産褥期に最も多い問題としては、次のものがあります:
出産のすぐ後には何が起こりますか?
出産のすぐ後には、たくさん出血しないように医師や看護師が数時間注意して様子を見ます。
たくさん出血しないようにするために、医師は次のことをする場合があります:
おなかを押して子宮が小さくなるのを助ける
子宮が小さくなるのを助ける薬(オキシトシン)を注射するか、静脈から与える
たくさんの血液を失った場合には医師は輸液をし、場合によっては輸血をすることもあります。
出産の後すぐに、ふつうに食べ始めることができます。
出産のすぐ後には、膀胱がいっぱいになっていても排尿したいと感じないかもしれません。
定期的に排尿するように言われます。
膀胱を空にするのを助けるために、看護師がおなかを押すことがあります。
排尿できずに膀胱がいっぱいになってしまったら、尿を出すために看護師がカテーテル(細くてやわらかい管)を少しの間膀胱に入れることがあります。
出産した後に便秘になることがあり、特にオピオイドという種類の痛み止めを使った場合にはなおさらです。医師が下剤や便をやわらかくする薬をすすめることがあります。
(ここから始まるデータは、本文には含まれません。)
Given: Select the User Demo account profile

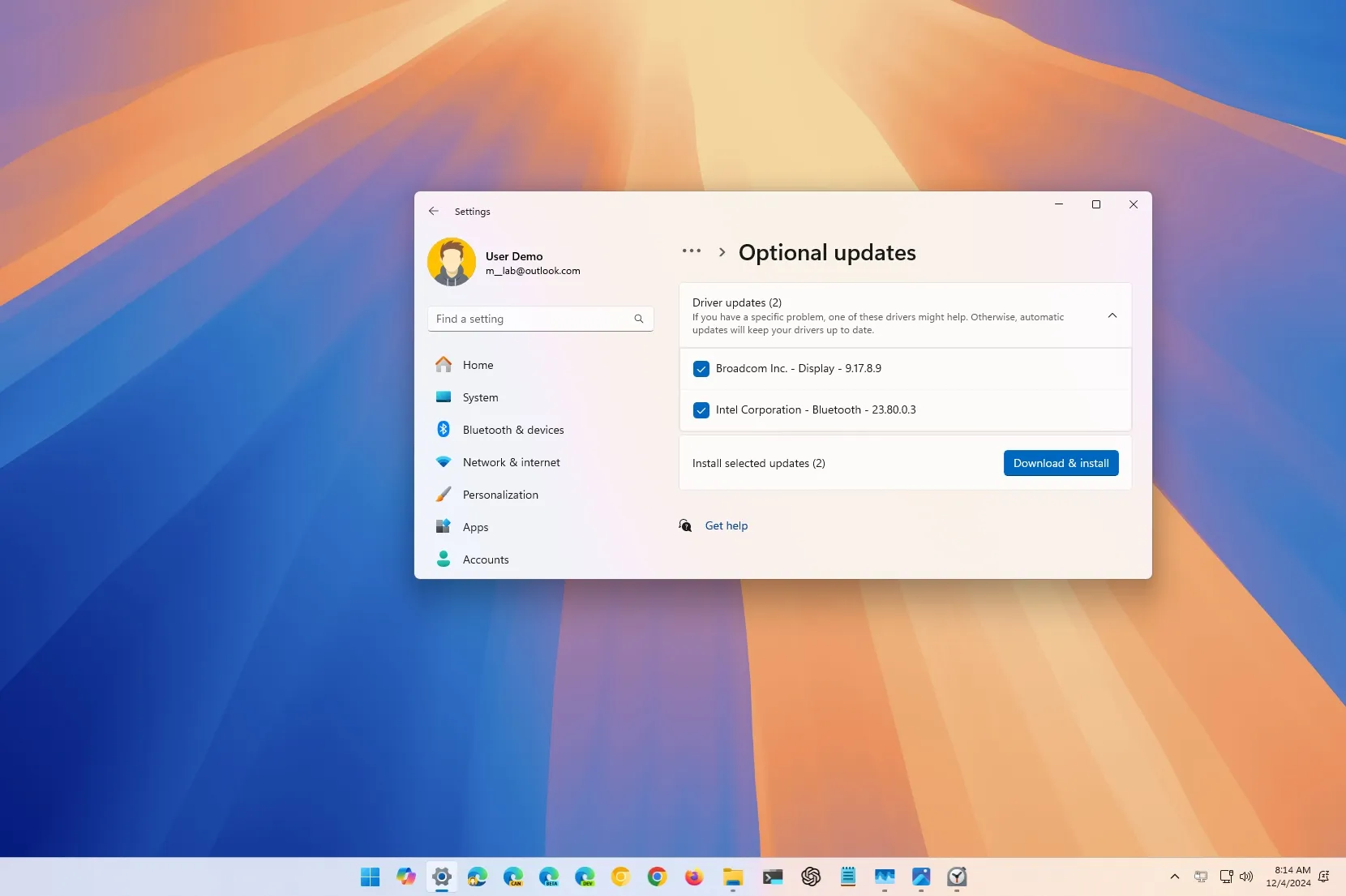Looking at the screenshot, I should tap(503, 262).
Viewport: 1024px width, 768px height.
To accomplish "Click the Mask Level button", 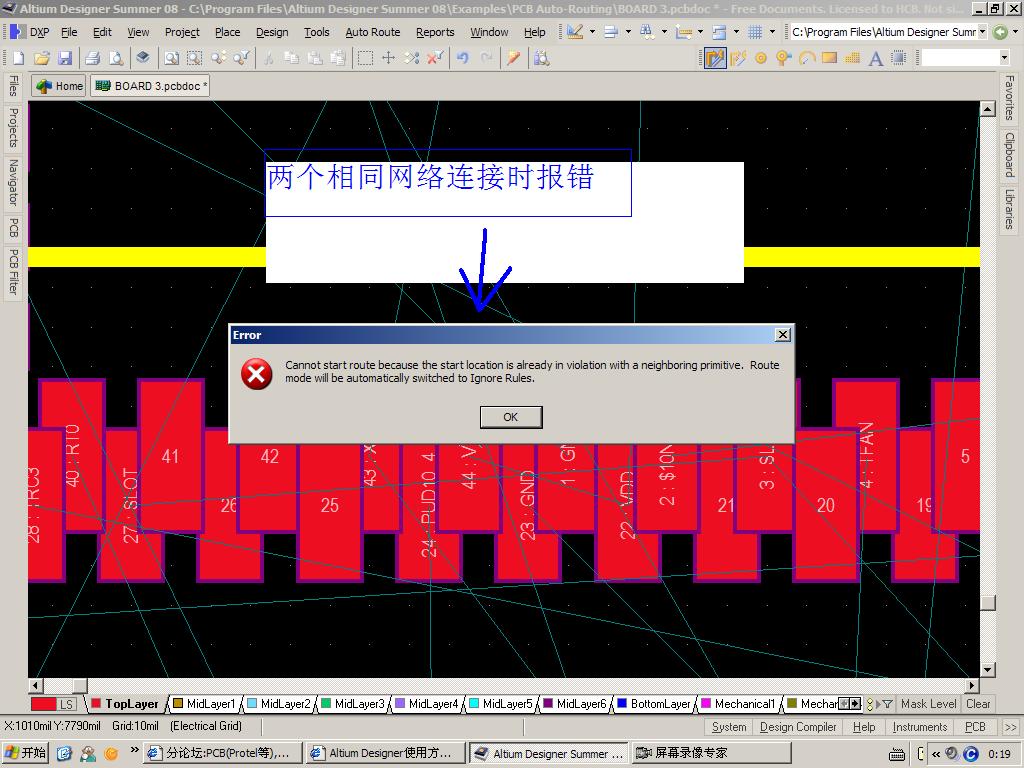I will [x=928, y=704].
出産後に次のような一部のワクチンも必要になることがあります:
風疹ワクチン(一度も受けたことがない場合)
ジフテリア・破傷風・百日ぜき混合ワクチン(Tdap)
あなたの血液型がRhマイナスで、赤ちゃんがRhプラスの場合には、Rh因子(Rh式血液型不適合という問題)
いつ退院できますか?
あなたと赤ちゃんがどちらも健康であれば、ふつうは次の時期に退院します:
腟からの出産であれば、出産後1~2日以内
帝王切開での出産であれば、出産後4日以内
運動はいつからできますか?
出産した後は、できるだけ早く起き上がり、歩き始めるとよいでしょう。
腟から出産した場合には、あなたができそうだと思ったときに軽い運動を始めてよいですが、医師に大丈夫と言われるまでは妊娠前の運動をそのまましないでください。
帝王切開をした場合には、完全に回復して傷が治るまでにおよそ6週間かかりますので、医師に大丈夫と言われるまでは運動すべきではありません。
体は出産からどのように回復しますか?
腟から出産した場合、腟のあたりが痛いのはふつうです。排尿時に痛むかもしれません。次のことをやってみてください:
出産後の最初の24時間は、アイスパックをあてて冷やす
痛みを感じなくする薬が入ったクリームやスプレーを使う
腟のあたりをお湯で1日に何回か洗う
温かい浅いお風呂に入る(坐浴)
ドーナツ型のクッションをしいて座る
帝王切開をした場合には:
傷口が赤くなったり、液体が出てきはじめたりしたら、医師に連絡してください。
およそ1日たてばシャワーを浴びることができますが、抜糸するまではお風呂につからないでください。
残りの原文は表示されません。